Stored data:
════

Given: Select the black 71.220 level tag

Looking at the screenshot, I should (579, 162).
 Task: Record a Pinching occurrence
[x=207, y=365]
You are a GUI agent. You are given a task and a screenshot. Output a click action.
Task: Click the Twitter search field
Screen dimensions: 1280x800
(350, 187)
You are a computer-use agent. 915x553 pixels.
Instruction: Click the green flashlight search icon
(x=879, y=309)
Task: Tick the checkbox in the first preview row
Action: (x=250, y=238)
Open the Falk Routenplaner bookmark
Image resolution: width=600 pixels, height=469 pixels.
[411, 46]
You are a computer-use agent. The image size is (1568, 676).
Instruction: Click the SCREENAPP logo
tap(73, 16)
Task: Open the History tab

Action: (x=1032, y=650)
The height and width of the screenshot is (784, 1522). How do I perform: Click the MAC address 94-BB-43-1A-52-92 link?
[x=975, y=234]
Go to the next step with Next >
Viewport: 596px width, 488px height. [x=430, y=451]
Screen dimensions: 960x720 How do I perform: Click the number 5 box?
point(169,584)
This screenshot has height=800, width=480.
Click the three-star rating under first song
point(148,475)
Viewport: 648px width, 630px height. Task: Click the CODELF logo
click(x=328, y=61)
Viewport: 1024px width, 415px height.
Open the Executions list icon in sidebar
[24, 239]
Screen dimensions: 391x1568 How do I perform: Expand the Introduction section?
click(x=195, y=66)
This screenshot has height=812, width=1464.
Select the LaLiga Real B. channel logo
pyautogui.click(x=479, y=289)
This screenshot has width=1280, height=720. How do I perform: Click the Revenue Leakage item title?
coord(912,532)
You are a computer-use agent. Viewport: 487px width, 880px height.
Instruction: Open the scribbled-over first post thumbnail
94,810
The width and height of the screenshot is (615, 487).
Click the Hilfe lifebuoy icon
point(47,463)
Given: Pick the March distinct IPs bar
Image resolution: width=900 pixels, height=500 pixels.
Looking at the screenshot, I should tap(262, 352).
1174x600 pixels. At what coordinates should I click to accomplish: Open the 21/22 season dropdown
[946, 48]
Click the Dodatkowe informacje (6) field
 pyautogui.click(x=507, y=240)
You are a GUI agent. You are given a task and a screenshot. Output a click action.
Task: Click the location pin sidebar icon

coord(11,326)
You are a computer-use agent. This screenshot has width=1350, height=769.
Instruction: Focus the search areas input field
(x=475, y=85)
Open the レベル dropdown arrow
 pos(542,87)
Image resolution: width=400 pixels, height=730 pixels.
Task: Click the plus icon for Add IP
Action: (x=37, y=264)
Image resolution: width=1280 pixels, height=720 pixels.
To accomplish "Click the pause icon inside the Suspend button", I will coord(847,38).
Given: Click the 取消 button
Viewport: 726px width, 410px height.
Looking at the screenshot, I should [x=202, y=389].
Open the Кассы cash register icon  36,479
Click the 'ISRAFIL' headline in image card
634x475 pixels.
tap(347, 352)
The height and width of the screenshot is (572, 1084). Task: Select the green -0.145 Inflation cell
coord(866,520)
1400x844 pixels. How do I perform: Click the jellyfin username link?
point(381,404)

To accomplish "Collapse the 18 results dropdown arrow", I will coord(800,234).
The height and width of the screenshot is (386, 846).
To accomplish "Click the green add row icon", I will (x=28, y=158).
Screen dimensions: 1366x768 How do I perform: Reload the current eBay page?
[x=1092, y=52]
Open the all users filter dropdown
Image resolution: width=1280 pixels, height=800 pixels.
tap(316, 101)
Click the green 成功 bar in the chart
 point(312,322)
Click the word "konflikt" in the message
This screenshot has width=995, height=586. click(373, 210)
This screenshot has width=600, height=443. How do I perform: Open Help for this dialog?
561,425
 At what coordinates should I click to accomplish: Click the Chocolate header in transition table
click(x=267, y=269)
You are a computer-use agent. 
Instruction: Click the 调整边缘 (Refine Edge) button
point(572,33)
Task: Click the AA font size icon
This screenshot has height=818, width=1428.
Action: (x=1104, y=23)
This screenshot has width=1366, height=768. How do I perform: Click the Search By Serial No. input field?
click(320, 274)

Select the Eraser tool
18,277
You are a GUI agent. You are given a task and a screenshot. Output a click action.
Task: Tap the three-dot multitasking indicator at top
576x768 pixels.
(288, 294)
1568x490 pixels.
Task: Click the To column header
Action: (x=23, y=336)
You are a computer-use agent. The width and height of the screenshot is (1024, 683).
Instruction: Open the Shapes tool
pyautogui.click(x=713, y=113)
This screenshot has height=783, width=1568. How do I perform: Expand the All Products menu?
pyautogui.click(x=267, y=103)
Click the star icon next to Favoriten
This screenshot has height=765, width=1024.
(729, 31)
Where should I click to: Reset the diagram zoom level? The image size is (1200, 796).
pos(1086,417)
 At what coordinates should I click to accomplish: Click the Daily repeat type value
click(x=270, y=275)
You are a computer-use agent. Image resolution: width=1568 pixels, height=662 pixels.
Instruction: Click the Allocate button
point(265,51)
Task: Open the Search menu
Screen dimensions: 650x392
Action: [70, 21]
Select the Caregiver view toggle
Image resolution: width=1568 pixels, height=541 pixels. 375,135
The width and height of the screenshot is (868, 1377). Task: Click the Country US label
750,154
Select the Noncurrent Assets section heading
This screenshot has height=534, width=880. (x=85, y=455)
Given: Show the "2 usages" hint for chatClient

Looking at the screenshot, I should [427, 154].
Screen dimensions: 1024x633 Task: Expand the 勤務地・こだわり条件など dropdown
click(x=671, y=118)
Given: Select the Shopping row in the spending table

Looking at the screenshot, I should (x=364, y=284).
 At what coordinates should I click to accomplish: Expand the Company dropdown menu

════

** Exercise **
Scan the entries for lines holding the string "will", then copy every one of them.

** Output of the exercise **
To accomplish "Click the pause icon inside the Suspend button", I will coord(847,38).
To accomplish "Collapse the 18 results dropdown arrow", I will coord(800,234).
To accomplish "Click the green add row icon", I will (x=28, y=158).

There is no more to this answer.